Address path issues while opening a pdf file in python


I am trying to open a pdf file using python in jupyter notebook which is on desktop and the path is something like this: C:\Users\laxmi prasad\Desktop\ and it's showing error.

   import PyPDF2
   red_ball = open('C:\Users\laxmi prasad\Desktop\Neeraj Kasturi_mystery','rb')

and the error it shows is

    File "<ipython-input-5-565b4f1ccaec>", line 1
    red_ball = open('C:\Users\laxmiprasad\Desktop\Neeraj Kasturi_mystery','rb')
                 ^
    SyntaxError: (unicode error) 'unicodeescape' codec can't decode bytes in 
    position 2-3: truncated \UXXXXXXXX escape

I think it's the space between inside the path between two words, but that's the folder name. Can anyone help me understand this issue ?


Solution

  • The Problem with your string is not that it contains spaces. The problem is the \U in it.

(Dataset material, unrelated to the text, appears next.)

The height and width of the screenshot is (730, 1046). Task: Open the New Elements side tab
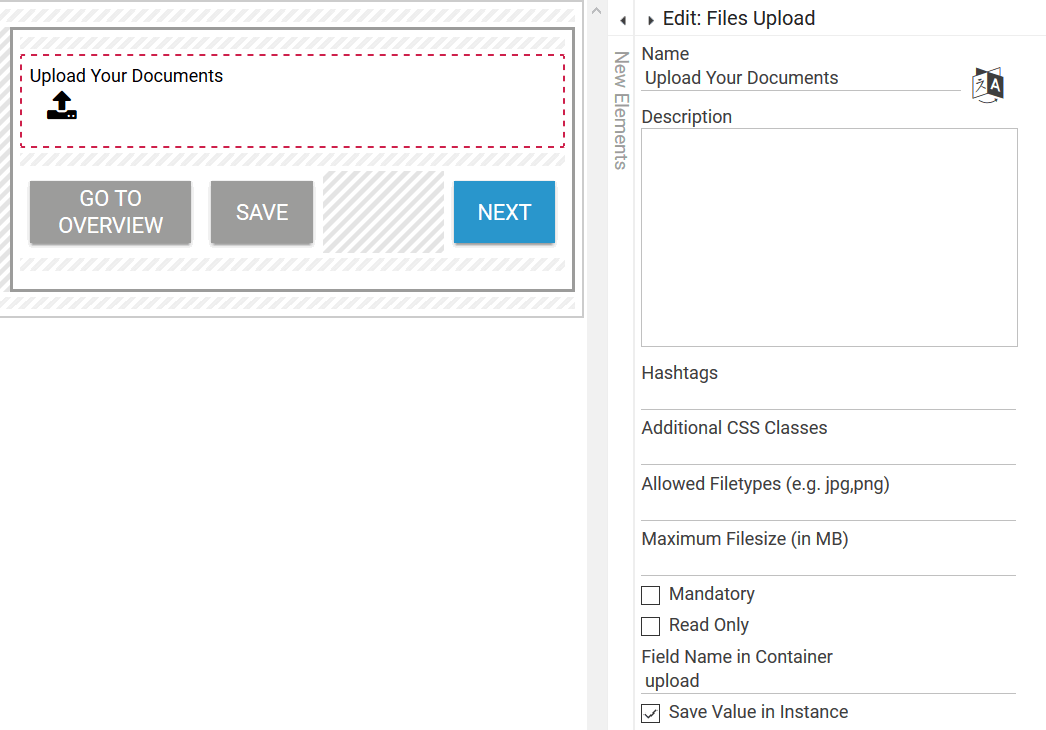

    The backslash is the escape character in the string, initiating "special chars in a string, that cannot be entered directly, like linebreaks. E.g. is \U the beginning of the declaration of an unicode character, like \U00001234.

    To use a backslash in a string, use two backlashes, like so:

    red_ball = open('C:\\Users\\laxmi prasad\\Desktop\\Neeraj Kasturi_mystery','rb')
    

    Or you can use so called raw strings, by adding an r before the string literal, like so:

    red_ball = open(r'C:\Users\laxmi prasad\Desktop\Neeraj Kasturi_mystery','rb')
    

    You can use forward slashes instead of the backslashes, but then you cannot simply copy and paste paths on Windows Systems, e.g. between Explorer and Python code.

    This applies to many programming languages, not only python.